→ **Job**: Reproduce verbatim the portion of the passage on reading IJ that begins with the words "5) It is deeply" and ends with "with it responsibly.".

3) They complain about the challenge to the reader. Personally, I like it. It is a characteristic of DFW’s style. It seems listening to this that they do not want to work at reading for the sake of working of at it for the end result of knowledge/reading for knowledge’s/reading’s sake. I believe that approach falls into the trap that I believe IJ, is in part, attempting to deal with i.e. that what DFW shows to the reader is that even in a semi-fantastic universe living/obsession takes work; sometimes for its own sake. Gately and later Hal work to overcome addiction; Hal works, even as a genius, to better his tennis and retain his seed, Jim Incandeza works on film, Joelle works to kill herself and the Quebois work quite hard to attain the video tape. Hal’s working through, if you will, his father’s video collection in dialogue with the contents and himself benefits no one else except for himself. If the characters are going to work, the reader is going to need to also work to keep up with them.
4) It’s interesting, at least to me, that these talkers call Jim Incadenza’s films “art”. I would have to go back and really check this but I’m 75% certain that throughout IJ Wallace calls these “entertainment”. That’s a big difference. But I am a little shaky if that difference exists.
5) It is deeply disturbing and troubling to hear any sort of critic, armchair or professional, discuss what they would remove from the work if they had their druthers. This is the worst kind of scholarship/criticism. It’s too late. The work is there. Nothing is getting removed. It’s like attempting to Photoshop your estranged aunt out of that family reunion photo from five years ago and replacing her with a pine tree. It’s messy and unhealthy. The work needs to be dealt with in its entirety. While this text is not canonized the form it is in, is the form the author, and his editor, have mutually decided it should be in, for better or for worse. Deal with it responsibly.

→ **Information supplied**:
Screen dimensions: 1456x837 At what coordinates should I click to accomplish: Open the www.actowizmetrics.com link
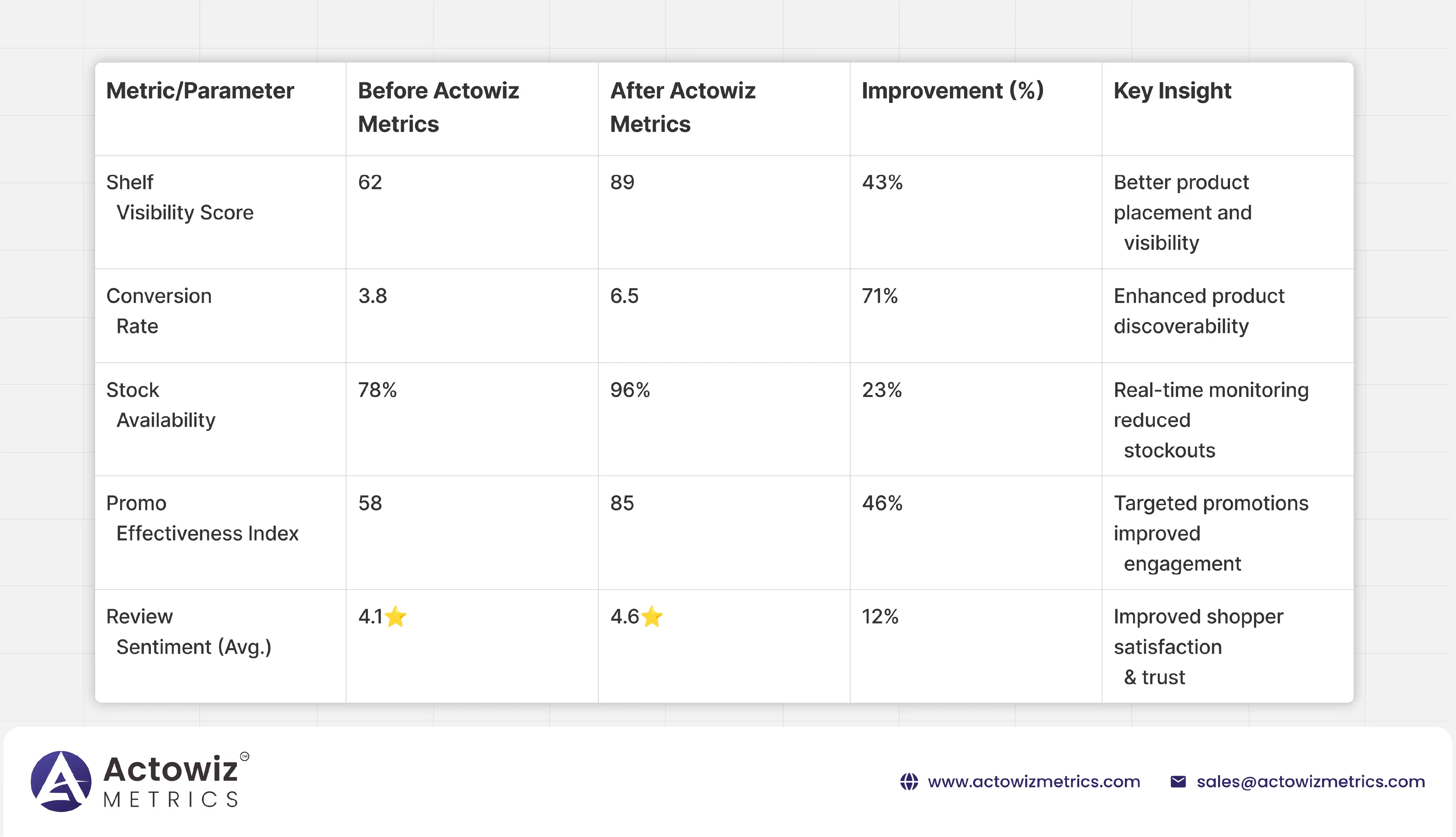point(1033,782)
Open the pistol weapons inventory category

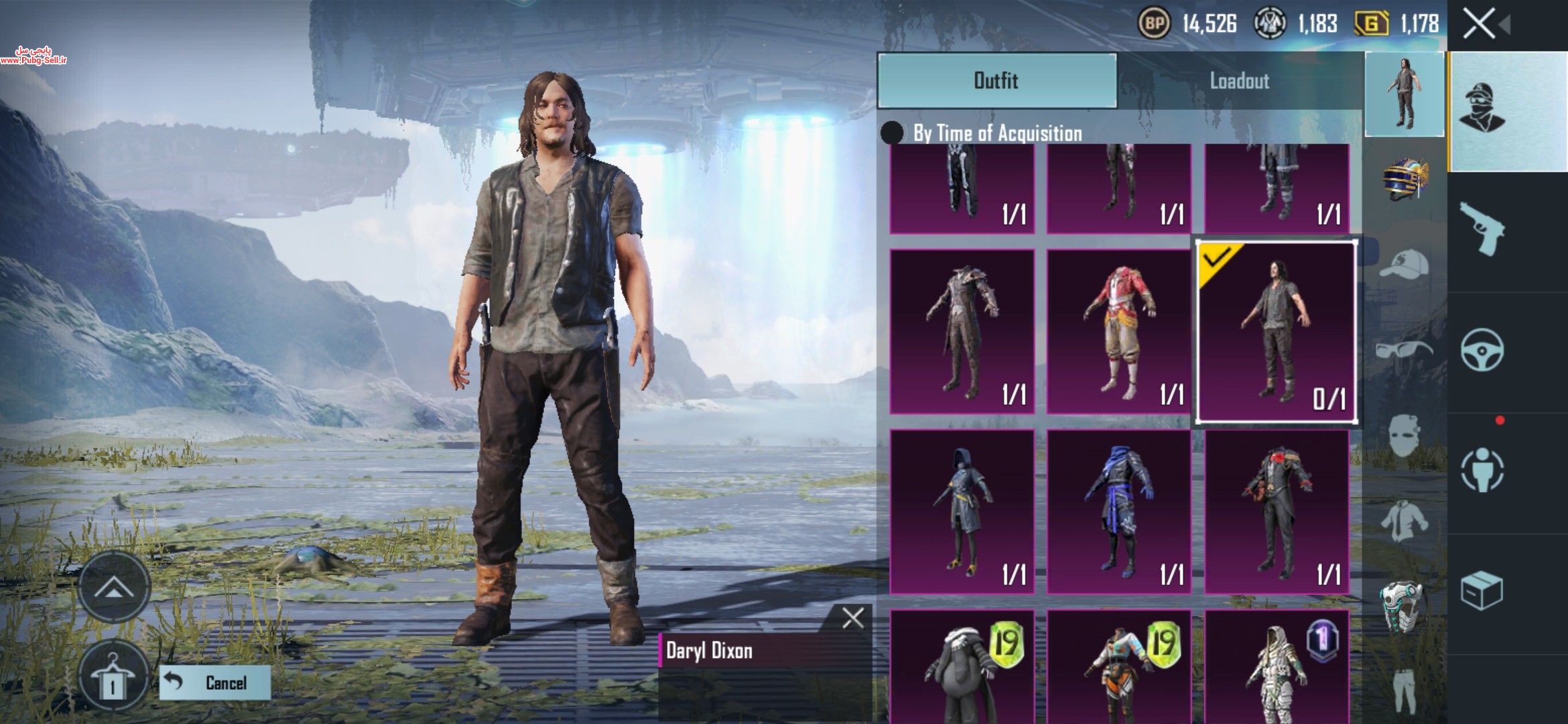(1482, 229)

→ **Solved problem**:
5) It is deeply disturbing and troubling to hear any sort of critic, armchair or professional, discuss what they would remove from the work if they had their druthers. This is the worst kind of scholarship/criticism. It’s too late. The work is there. Nothing is getting removed. It’s like attempting to Photoshop your estranged aunt out of that family reunion photo from five years ago and replacing her with a pine tree. It’s messy and unhealthy. The work needs to be dealt with in its entirety. While this text is not canonized the form it is in, is the form the author, and his editor, have mutually decided it should be in, for better or for worse. Deal with it responsibly.